Home Technical Talk

How to manipulate vertex positions of Edit Poly modifier with MaxScript?

MaxScript is strange.

Some of the more difficult or intricate tasks it pretty much does for you, and yet some of the absolute simplest tasks like modifying a vertex position is difficult or undocumented.

The Editable Mesh or Editable Poly methods don't work on the EP modifier, and I can't find anything suggesting how this is done in the MaxScript help.

I just want to write a quick randomise script, manipulating vertices, should bde very, very simple - but strangely, changing the positions of Edit Poly vertices doesn't seem that simple.

Does anyone know how it's done?

Cheers,
RumbleSushi

Replies

  • MattLichy
    Yeah, Edit_Poly and Mesh Modifier stuff is stupid.
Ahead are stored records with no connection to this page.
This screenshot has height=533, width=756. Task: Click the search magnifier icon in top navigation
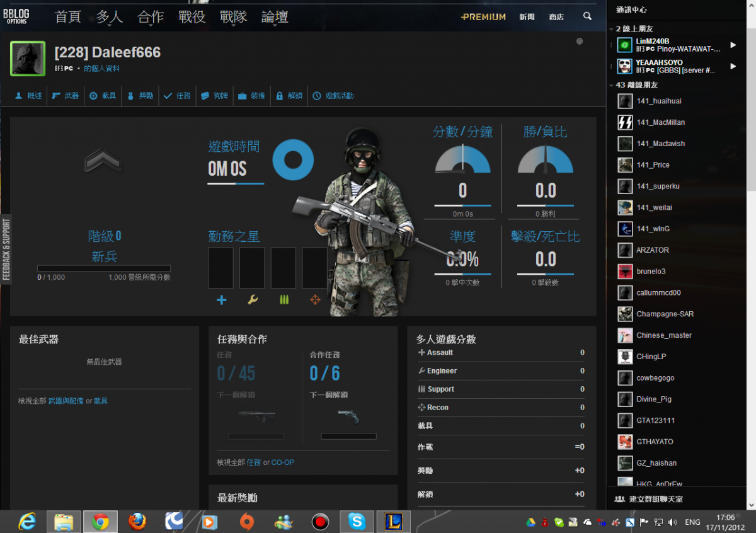coord(587,16)

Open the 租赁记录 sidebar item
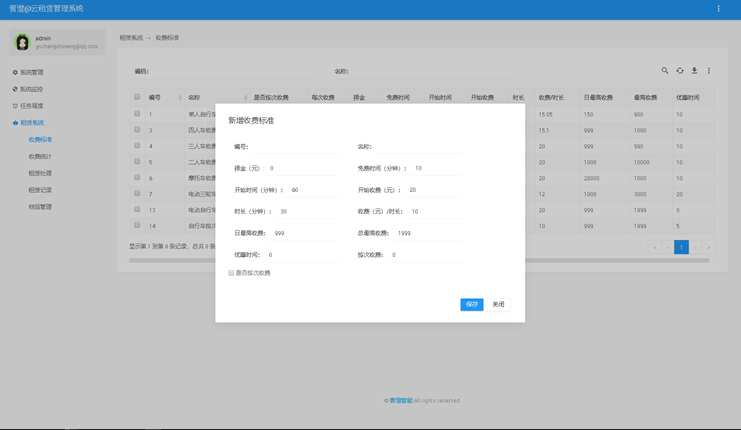40,190
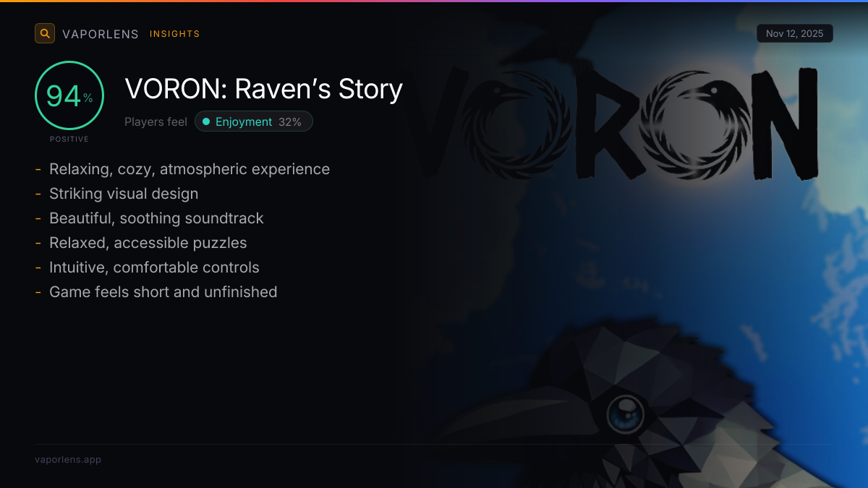Screen dimensions: 868x488
Task: Click the VaporLens magnifier logo icon
Action: (45, 33)
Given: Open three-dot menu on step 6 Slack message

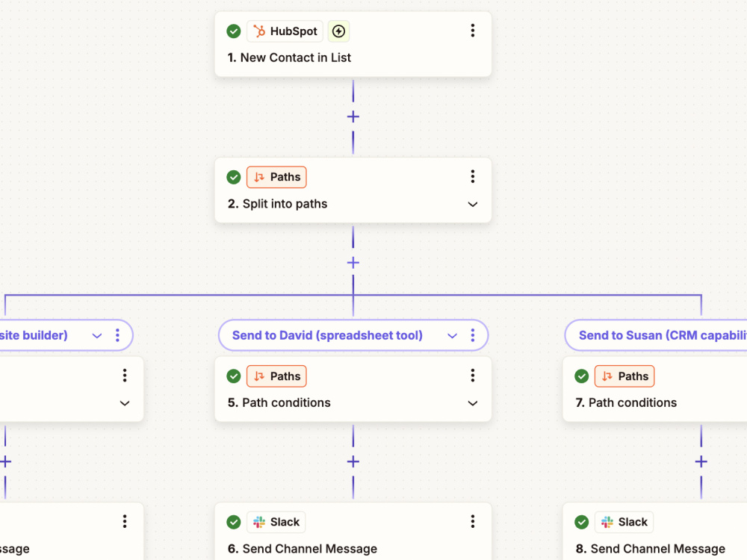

I also hate having to deal with Edit Poly and Edit Mesh types in scripts, but I do sometimes, and othertimes I just tell the user they need to use Edit Poly.

    I just came up with this, I think this is what you want


    Edit:
    (
    	local theMesh = selection[1]
    	
    	if selection.count == 1 then
    	(
    		if classof theMesh.modifiers[1] == Edit_Poly then
    		(
    			SetCommandPanelTaskMode #modify
    			subObjectLevel = 1
    			
    			for vert in (theMesh.mesh.verts as bitarray) do
    			(
    				theMesh.modifiers[#Edit_Poly].Select #Vertex #{vert}
    				theMesh.modifiers[#Edit_Poly].MoveSelection [(random -10 10),(random -10 10),(random -10 10)]
    				theMesh.modifiers[#Edit_Poly].Select #Vertex #{}
    				theMesh.modifiers[#Edit_Poly].Commit ()
    			)
    		)
    	)
    )
    
    


    Really, the best way to do this is just use an Edit Poly or Edit Mesh and use the polyop or meshop methods. Using the EditPoly Modifier takes much more time to process the verts than polyop does.
  • MattLichy
    If you run this code, its like 100x faster than using EditPoly Modifier
    (
    	local theMesh = selection[1]
    
    	if selection.count == 1 then
    	(
    		if classof theMesh == Editable_Poly then
    		(
    			for vert in (theMesh.mesh.verts as bitarray) do
    			(
    				polyop.setVert theMesh vert [((polyop.getVert theMesh vert).x) + (random -100 100),((polyop.getVert theMesh vert).y)+(random -100 100),((polyop.getVert theMesh vert).z) + (random -100 100)]
    			)
    		)
    	)
    )
    
    
  • cw
    Offline / Send Message
    cw polycounter lvl 17
    also, it's usually worth thinking if there is a max way of doing what you want, and scripting that, usually is faster for max (noise modifier for instance sounds like what you are doing somewhat?)

    good luck!
  • rumblesushi
    Thanks for the posts guys. I'll give that a try cw.

    Cheers for the code Matt, much appreciated, it looks to be exactly what I want ;)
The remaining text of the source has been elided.